Review: Seagate GoFlex Thunderbolt Adapter

“Finally Thunderbolt gets some consumer love–some pricey, pricey consumer love,” Roberto Baldwin reports for Mac|Life.

“The Seagate GoFlex series of portable hard drives has been around for a few years. One drive can attach to numerous interface adapters so you can use it with USB and FireWire. So for Seagate it was a no-brainer to add a Thunderbolt adapter, too,” Baldwin reports. “Using a Seagate GoFlex over Thunderbolt certainly is fast. We copied the same 1.13GB folder to a 7200-rpm FreeAgent GoFlex drive using the Thunderbolt adapter on a MacBook Air, and then again using USB 2.0. The USB transfer took 45 seconds while the Thunderbolt adapter finished the same task in 17 seconds. The only thing slowing Thunderbolt down is the drive itself. But that speed comes at a price.”

Baldwin reports, “Thunderbolt is expensive. The cable–which isn’t included–will set you back $49. The GoFlex Thunderbolt adapter is $99. That’s a $150 investment and you haven’t even bought the drive yet.”

Read more in the full review here.


  1. This drive makes no sense. If you’re connecting to a RAID, you get a huge advantage from Thunderbolt. Otherwise, it’s pretty much a waste of money when compared with FireWire 800.

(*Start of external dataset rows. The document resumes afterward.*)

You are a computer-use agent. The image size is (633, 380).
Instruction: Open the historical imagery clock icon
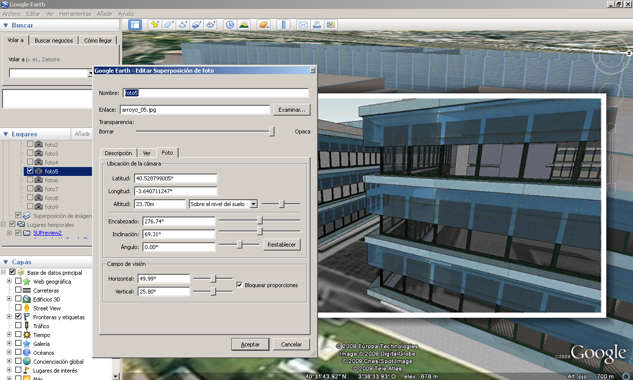(x=230, y=25)
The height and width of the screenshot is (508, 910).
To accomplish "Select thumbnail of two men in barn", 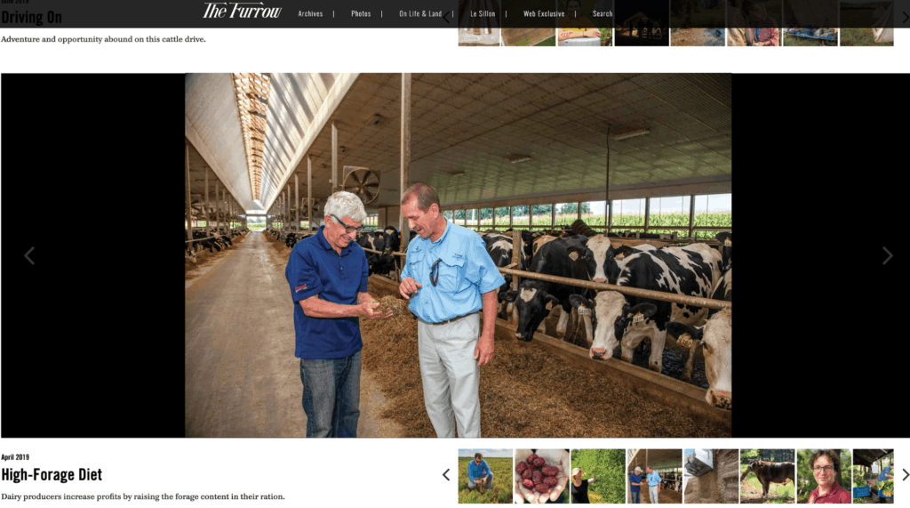I will 655,476.
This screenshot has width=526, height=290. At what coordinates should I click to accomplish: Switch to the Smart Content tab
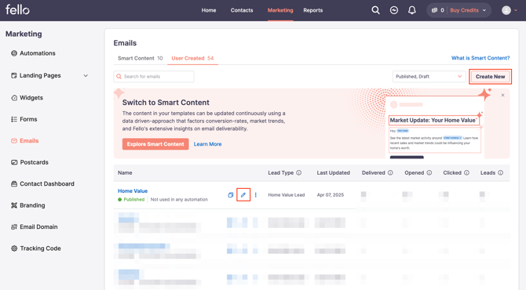pos(140,58)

    Plus, you should think twice (or check Seagate’s forums) before purchasing a GoFlex drive for your Mac. I have had more trouble with mine than with any other drive … ever. And they charge $10 to replace a DOA drive under warranty.

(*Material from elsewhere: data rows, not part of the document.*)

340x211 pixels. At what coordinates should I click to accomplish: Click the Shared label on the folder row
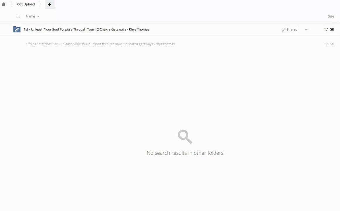[x=292, y=29]
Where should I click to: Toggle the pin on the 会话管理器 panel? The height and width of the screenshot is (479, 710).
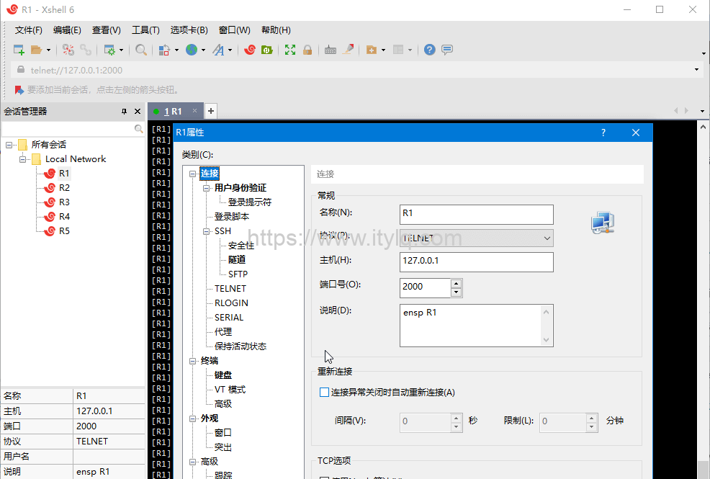point(124,111)
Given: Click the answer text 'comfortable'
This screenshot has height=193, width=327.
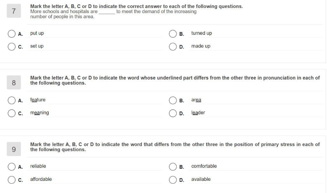Looking at the screenshot, I should click(x=204, y=166).
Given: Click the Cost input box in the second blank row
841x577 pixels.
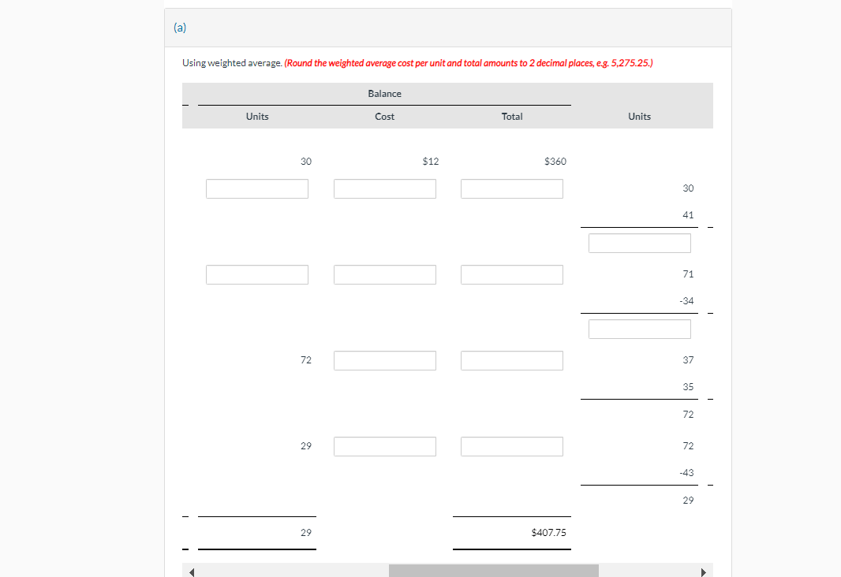Looking at the screenshot, I should pyautogui.click(x=385, y=274).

    1. I think your just unlucky. Every review I have read has said that they are awesome drives, or else you don’t know how to use them. I have 3 seagate drives, one internal, two external, and they all work perfectly. I have never, ever had any problems.

      1. I bought an external one and it started clicking within two weeks and became non-responsive. The warranty replacement did the same thing. I removed the drive from it’s enclosure and put it in a bay in my MacPro and it ran for a year. I never trusted it though and was cautious with it.

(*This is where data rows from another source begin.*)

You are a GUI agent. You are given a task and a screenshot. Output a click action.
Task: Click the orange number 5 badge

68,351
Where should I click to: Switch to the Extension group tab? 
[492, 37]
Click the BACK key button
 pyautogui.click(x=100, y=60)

    2. I disagree. I connect my MacBook Air to my iMac via Thunderbolt and move files super fast. And I have a pile of 1TB, 1.5TB, etc. drives on my desk that are itching for Thunderbolt connection. I agree they need to be daisy-chainable though.

    3. I agree it makes no sense. What we need are Thunderbolt hubs offering a plethora of connection options (and power to devices that require it), making all Thunderbolt-equipped computers essentially connection- and protocol-agnostic (the LaCie offering is too expensive and inflexible at present).

    4. I’ve had a good experience with the one that I have. It is a 3TB GoFlex with the Firewire 800 adapter. I use it for Time Machine, and have had no problems.

      I’ve probably had it for about a year now.

  2. Another drawback is that this adapter has to be the last in your thunderbolt chain since it only has one connector, no daisy chain.
    With two connectors, it will be great for RAID (Mac OS has native RAID drivers even for booting). Too bad it only has one.
    question: You need one 49 Dlls cable for each device in the chain or just for the one attached directly to the computer?, I mean, is there a cheaper one for the rest of the chain?

  3. As with any new tech, prices will come down and it’s only the early fans who pay the high price of being on the edge. Once Tbolt hits consumer pcs the prices will drop like a rock…

  4. Note that this device is simply a raw SATA interface, which can be connected to any bare SATA laptop drive; I do this all the time with my FreeAgent GoFlex USB and FW upgrade cables.